## What you should do:
Nothing should change. Output the data exactly.

## Data extract:
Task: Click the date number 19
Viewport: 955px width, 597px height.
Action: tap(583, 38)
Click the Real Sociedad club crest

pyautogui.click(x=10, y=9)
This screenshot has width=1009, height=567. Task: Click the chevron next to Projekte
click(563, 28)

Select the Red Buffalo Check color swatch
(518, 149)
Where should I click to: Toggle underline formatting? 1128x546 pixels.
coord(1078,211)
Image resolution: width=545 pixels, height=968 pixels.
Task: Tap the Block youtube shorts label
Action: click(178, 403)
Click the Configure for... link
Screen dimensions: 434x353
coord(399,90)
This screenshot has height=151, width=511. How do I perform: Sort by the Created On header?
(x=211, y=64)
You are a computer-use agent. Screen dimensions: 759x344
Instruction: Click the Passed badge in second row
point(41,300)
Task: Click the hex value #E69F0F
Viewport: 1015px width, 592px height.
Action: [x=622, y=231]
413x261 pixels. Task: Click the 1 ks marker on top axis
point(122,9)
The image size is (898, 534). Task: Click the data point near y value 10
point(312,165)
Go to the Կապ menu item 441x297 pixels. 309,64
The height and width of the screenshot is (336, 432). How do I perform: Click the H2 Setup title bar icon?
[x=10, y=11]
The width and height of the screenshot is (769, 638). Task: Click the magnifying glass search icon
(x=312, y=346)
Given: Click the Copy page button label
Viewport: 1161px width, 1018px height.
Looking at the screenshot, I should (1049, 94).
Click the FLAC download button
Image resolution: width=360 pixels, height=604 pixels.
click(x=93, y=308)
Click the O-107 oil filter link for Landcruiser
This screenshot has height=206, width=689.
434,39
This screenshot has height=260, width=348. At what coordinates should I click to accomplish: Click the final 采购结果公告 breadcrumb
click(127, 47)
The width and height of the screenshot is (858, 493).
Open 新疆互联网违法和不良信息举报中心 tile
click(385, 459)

## Written answer:
Task: Click the date number 19
Viewport: 955px width, 597px height.
Action: tap(583, 38)
Click the Real Sociedad club crest

pyautogui.click(x=10, y=9)
This screenshot has width=1009, height=567. Task: Click the chevron next to Projekte
click(563, 28)

Select the Red Buffalo Check color swatch
(518, 149)
Where should I click to: Toggle underline formatting? 1128x546 pixels.
coord(1078,211)
Image resolution: width=545 pixels, height=968 pixels.
Task: Tap the Block youtube shorts label
Action: click(178, 403)
Click the Configure for... link
Screen dimensions: 434x353
coord(399,90)
This screenshot has height=151, width=511. How do I perform: Sort by the Created On header?
(x=211, y=64)
You are a computer-use agent. Screen dimensions: 759x344
Instruction: Click the Passed badge in second row
point(41,300)
Task: Click the hex value #E69F0F
Viewport: 1015px width, 592px height.
Action: [x=622, y=231]
413x261 pixels. Task: Click the 1 ks marker on top axis
point(122,9)
The image size is (898, 534). Task: Click the data point near y value 10
point(312,165)
Go to the Կապ menu item 441x297 pixels. 309,64
The height and width of the screenshot is (336, 432). How do I perform: Click the H2 Setup title bar icon?
[x=10, y=11]
The width and height of the screenshot is (769, 638). Task: Click the magnifying glass search icon
(x=312, y=346)
Given: Click the Copy page button label
Viewport: 1161px width, 1018px height.
Looking at the screenshot, I should (1049, 94).
Click the FLAC download button
Image resolution: width=360 pixels, height=604 pixels.
click(x=93, y=308)
Click the O-107 oil filter link for Landcruiser
This screenshot has height=206, width=689.
434,39
This screenshot has height=260, width=348. At what coordinates should I click to accomplish: Click the final 采购结果公告 breadcrumb
click(127, 47)
The width and height of the screenshot is (858, 493).
Open 新疆互联网违法和不良信息举报中心 tile
click(385, 459)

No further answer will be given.